# [Description of the task]
In the passage below about an ontology of linguistic annotations, find this sentence and translate it into Spanish: "The approach relies on the ontological reconstruction of annotation schemes based on guidelines and additional documentation in so-called 'annotation models' (or 'domain models')."

The interlingua approach, however, involves the process to construct an interlingua between existing schemes, and is less statically than the standardization process. However, the complexity of the interlingua grows monotonically with every new language/tag set considered, and, hence, the general applicability of the interlingua approach is restricted by its limited scalability.

Therefore, the project is currently developing an ontology of linguistic annotations as a more flexible representation of a "terminological backbone".

An ontology-based approach

So far, we have developed an ontology of linguistic annotations with special consideration of part of speech and morphological annotations existing the participating Collaborative Research Centers (Schmidt et al. 2006, Chiarcos 2006c, Chiarcos 2006d, Chiarcos 2007).

The approach relies on the ontological reconstruction of annotation schemes based on guidelines and additional documentation in so-called "annotation models" (or "domain models").

Every annotation model represents one tag set or annotation scheme, with nonterminal nodes (concepts) representing conceptual categories as mentioned in the documentation or indicated in the document structure of the annotation guidelines, and terminal nodes (instances) representing concrete annotation values, or tags.

# [Recorded data]

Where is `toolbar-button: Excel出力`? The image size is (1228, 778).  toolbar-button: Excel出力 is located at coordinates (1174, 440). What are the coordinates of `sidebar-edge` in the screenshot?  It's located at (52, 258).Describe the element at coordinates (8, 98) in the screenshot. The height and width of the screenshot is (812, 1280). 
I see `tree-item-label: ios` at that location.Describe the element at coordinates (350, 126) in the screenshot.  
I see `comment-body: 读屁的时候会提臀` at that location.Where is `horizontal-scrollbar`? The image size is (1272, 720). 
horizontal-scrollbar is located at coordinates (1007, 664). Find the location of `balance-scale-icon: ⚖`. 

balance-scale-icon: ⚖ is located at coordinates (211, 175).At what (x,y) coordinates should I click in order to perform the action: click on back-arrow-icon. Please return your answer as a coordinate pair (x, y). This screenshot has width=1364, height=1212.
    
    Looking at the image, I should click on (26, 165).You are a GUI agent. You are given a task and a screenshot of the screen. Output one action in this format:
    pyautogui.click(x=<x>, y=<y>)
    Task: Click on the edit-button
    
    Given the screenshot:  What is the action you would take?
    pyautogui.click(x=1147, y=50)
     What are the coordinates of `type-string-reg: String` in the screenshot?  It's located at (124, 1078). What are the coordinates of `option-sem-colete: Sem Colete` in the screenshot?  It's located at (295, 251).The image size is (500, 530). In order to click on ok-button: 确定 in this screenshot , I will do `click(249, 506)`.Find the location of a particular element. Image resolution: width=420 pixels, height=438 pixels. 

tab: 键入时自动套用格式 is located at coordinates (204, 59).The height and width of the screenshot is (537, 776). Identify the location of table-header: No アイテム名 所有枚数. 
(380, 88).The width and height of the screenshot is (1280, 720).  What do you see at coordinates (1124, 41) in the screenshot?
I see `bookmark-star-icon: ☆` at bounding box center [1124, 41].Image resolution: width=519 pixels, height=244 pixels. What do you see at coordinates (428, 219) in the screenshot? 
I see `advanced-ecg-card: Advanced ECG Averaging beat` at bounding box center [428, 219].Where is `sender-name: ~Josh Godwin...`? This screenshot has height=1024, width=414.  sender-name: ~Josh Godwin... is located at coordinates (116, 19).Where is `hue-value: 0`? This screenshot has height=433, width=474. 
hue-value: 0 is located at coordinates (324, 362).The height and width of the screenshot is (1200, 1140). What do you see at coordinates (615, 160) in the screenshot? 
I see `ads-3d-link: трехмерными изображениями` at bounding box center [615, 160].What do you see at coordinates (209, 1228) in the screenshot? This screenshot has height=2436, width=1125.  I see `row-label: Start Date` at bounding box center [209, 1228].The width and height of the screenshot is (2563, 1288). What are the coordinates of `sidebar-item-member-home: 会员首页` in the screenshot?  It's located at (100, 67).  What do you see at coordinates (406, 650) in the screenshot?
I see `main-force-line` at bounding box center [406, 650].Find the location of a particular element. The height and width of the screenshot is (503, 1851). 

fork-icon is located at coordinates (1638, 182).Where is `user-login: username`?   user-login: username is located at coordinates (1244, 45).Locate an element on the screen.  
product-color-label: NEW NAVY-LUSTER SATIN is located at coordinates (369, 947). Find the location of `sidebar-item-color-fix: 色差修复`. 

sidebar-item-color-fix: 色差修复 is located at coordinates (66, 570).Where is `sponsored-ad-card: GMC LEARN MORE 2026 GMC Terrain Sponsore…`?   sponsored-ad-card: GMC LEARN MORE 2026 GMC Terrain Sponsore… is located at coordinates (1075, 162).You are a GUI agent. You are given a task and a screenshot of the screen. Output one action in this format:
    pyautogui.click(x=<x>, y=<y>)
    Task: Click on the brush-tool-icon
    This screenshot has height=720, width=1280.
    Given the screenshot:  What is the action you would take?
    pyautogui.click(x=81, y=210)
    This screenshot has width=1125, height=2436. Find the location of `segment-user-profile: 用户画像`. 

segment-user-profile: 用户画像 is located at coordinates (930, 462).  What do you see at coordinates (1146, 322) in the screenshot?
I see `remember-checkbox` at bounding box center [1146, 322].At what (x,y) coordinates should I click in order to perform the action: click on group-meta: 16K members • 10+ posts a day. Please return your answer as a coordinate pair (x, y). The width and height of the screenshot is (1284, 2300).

# [Answer below]
El enfoque se basa en la reconstrucción ontológica de esquemas de anotación a partir de directrices y documentación adicional en los llamados «modelos de anotación» (o «modelos de dominio»).